This story touches on so many different aspects of my own personal history that I hope I can lend some helpful advice.

Most Importantly: Your husband and his religious conditioning and the guilt associated with his inability to finish seminary. Forget the financial aspect. As John Lee stated buckle down and revise your budget. I have a strong impression your husband feels the need to help people through his profession. Working in the field of finance is just not going to coincide with that desire. What about using his education to get an advanced degree in counseling? What about being a Marriage and Family Therapist? What about a transition into becoming a Financial Recruiter or Headhunter. One of the most rewarding careers I ever had in my life personally and financially. I had no financial background but I love people and it made me successful and trusted in the industry. 
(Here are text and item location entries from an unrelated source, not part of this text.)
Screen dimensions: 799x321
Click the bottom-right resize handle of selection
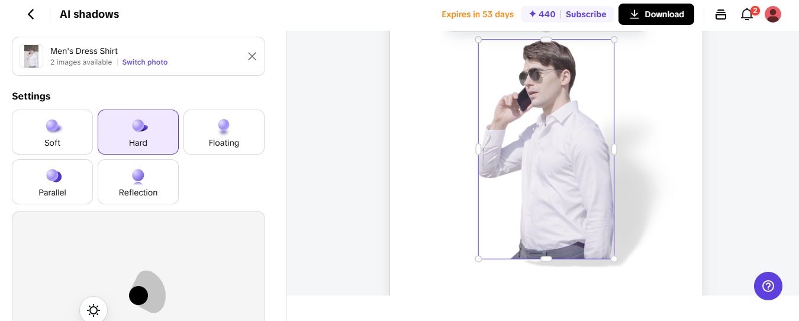click(x=614, y=259)
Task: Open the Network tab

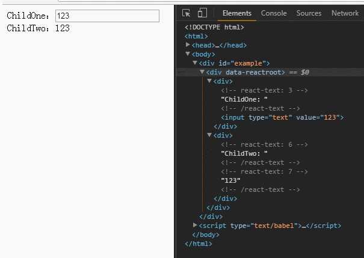Action: coord(345,13)
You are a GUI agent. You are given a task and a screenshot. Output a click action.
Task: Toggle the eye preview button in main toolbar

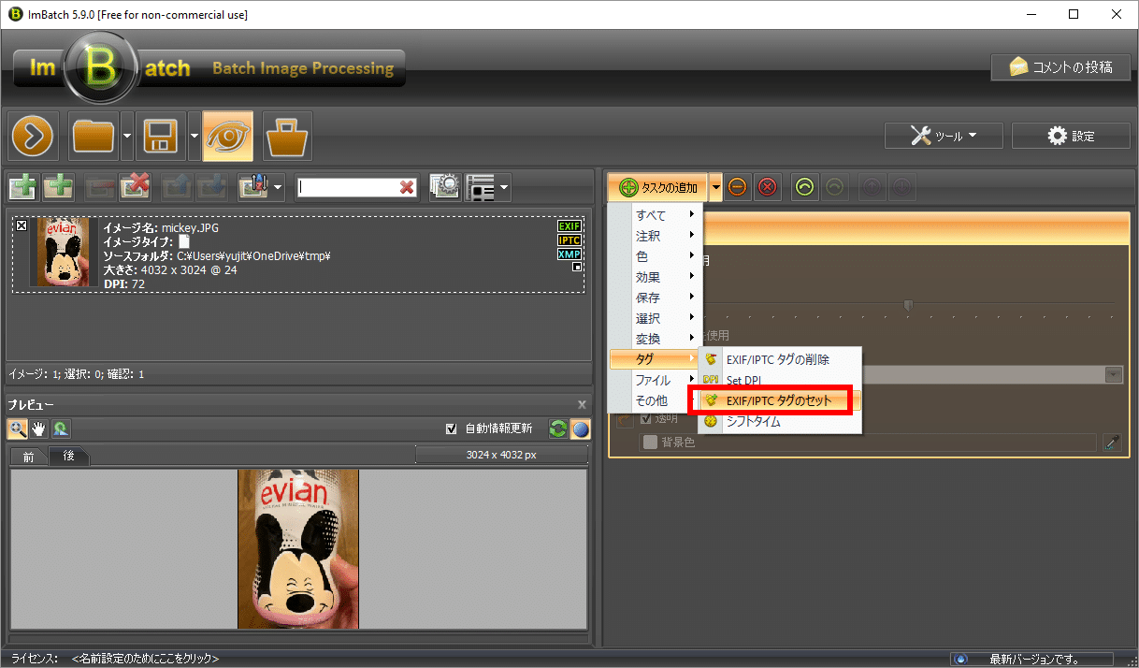pos(227,137)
I agree with the other posters that he is being set up to be terminated or forced out because he will not be able to take another demotion or will just burn out. 

You: Quit taking the abuse at the retailer. You are a grown woman let them know they need to lose the attitude or you are walking. by the way I used to be a Buyer for one of the largest retailers in the country. I was very well respected. A couple of years ago due to the change in the economy I found myself stocking shelves at Target at Christmas. I established boundary's pretty quick with all the hot shots who could barely string a sentence together. Do not be afraid to lose that job (again budget issue).

Continue to be supportive and let your husband know you want him to be successful and content. I take this very seriously. I do not underestimate what kind of toll his failure could do to your marriage. I have lived it personally. I am more than willing to help in anyway I can so if you are in the US I am sure I can help him get connected to a network of people that can help him find a different opportunity or put him in another direction. Feel free to PM me anytime.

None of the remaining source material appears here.